BEGIN EXCERPTED DATA

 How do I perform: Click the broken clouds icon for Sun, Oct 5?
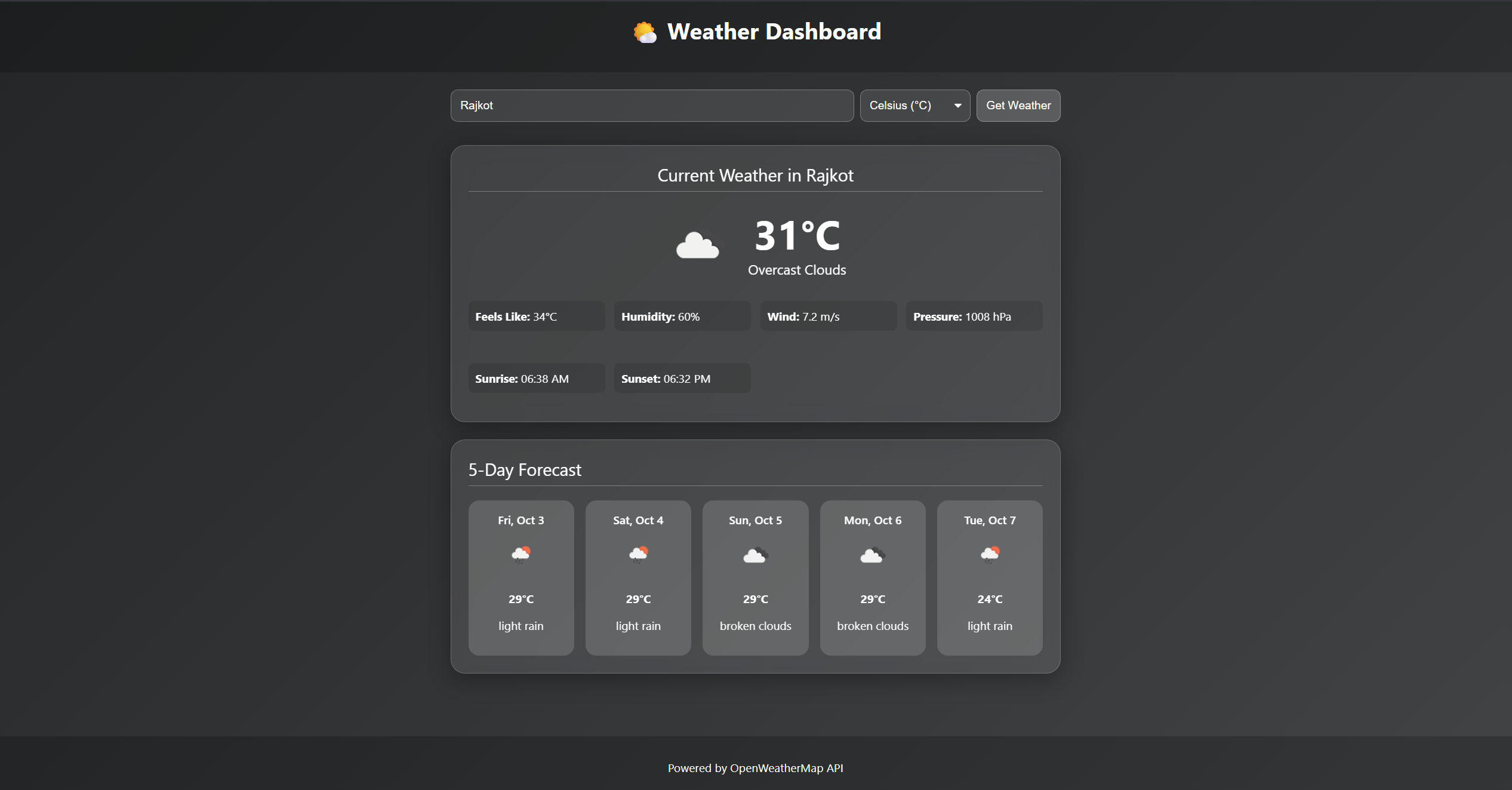pos(755,555)

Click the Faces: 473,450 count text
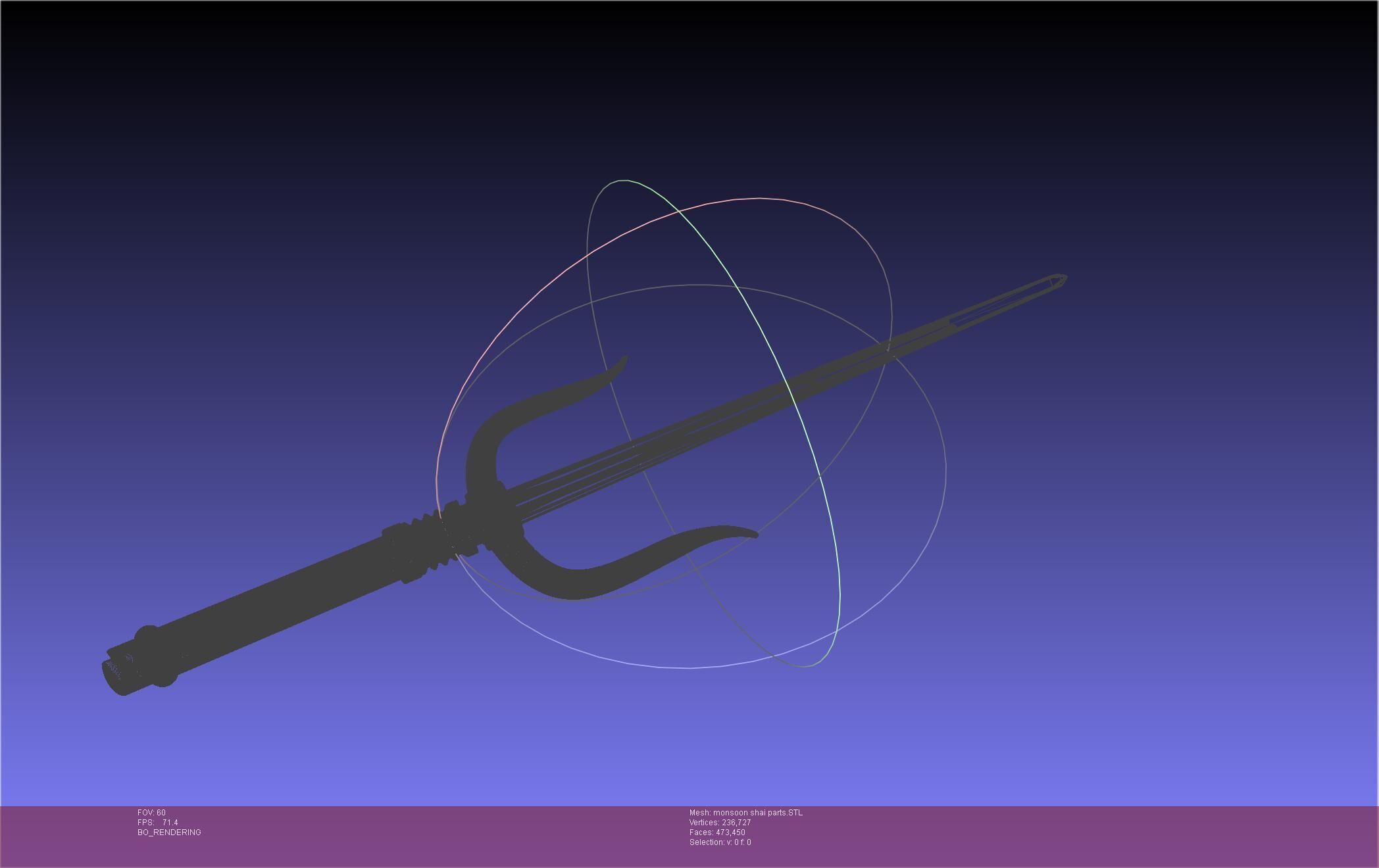pyautogui.click(x=717, y=832)
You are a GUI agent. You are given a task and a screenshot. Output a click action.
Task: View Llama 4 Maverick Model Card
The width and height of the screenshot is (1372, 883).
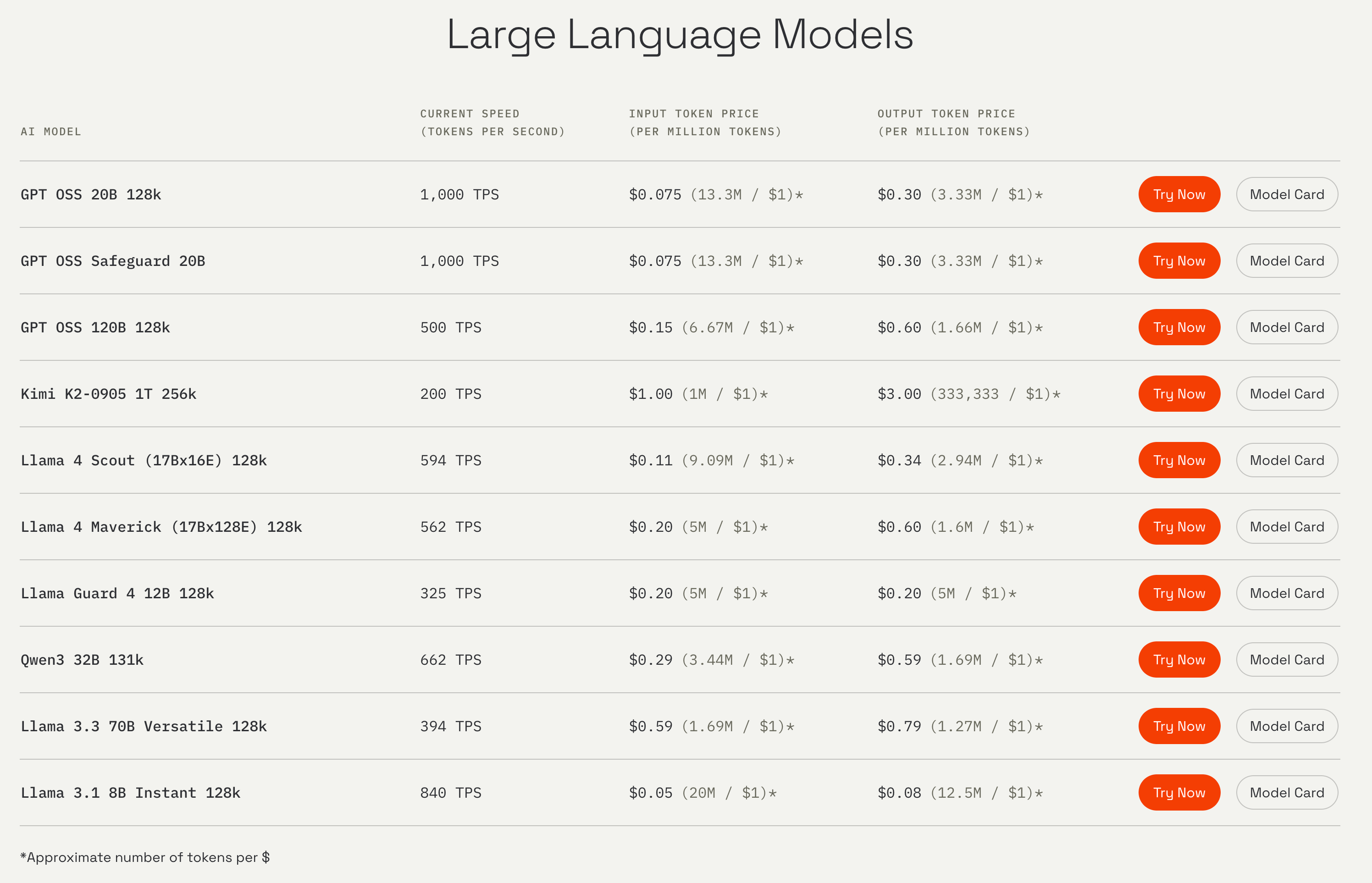[1287, 527]

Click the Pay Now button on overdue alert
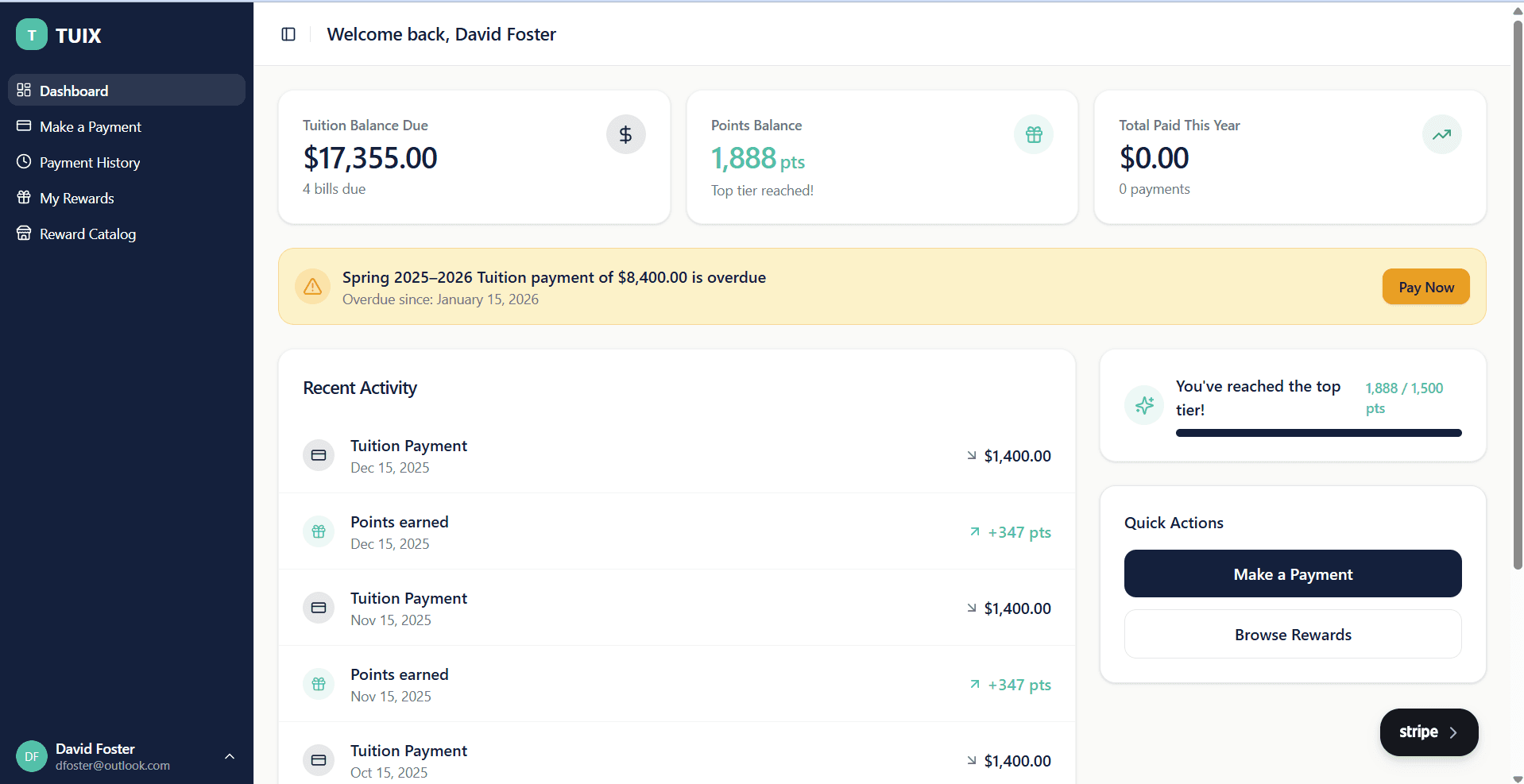pyautogui.click(x=1425, y=286)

END EXCERPTED DATA

• _TASK TO CARRY OUT_
Repeat each line of the records exactly, dropping the pictures.

• _EXERCISE ANSWER_
 How do I perform: Click the broken clouds icon for Sun, Oct 5?
pos(755,555)

Click the Faces: 473,450 count text
pyautogui.click(x=717, y=832)
You are a GUI agent. You are given a task and a screenshot. Output a click action.
Task: View Llama 4 Maverick Model Card
The width and height of the screenshot is (1372, 883).
[1287, 527]

Click the Pay Now button on overdue alert
pyautogui.click(x=1425, y=286)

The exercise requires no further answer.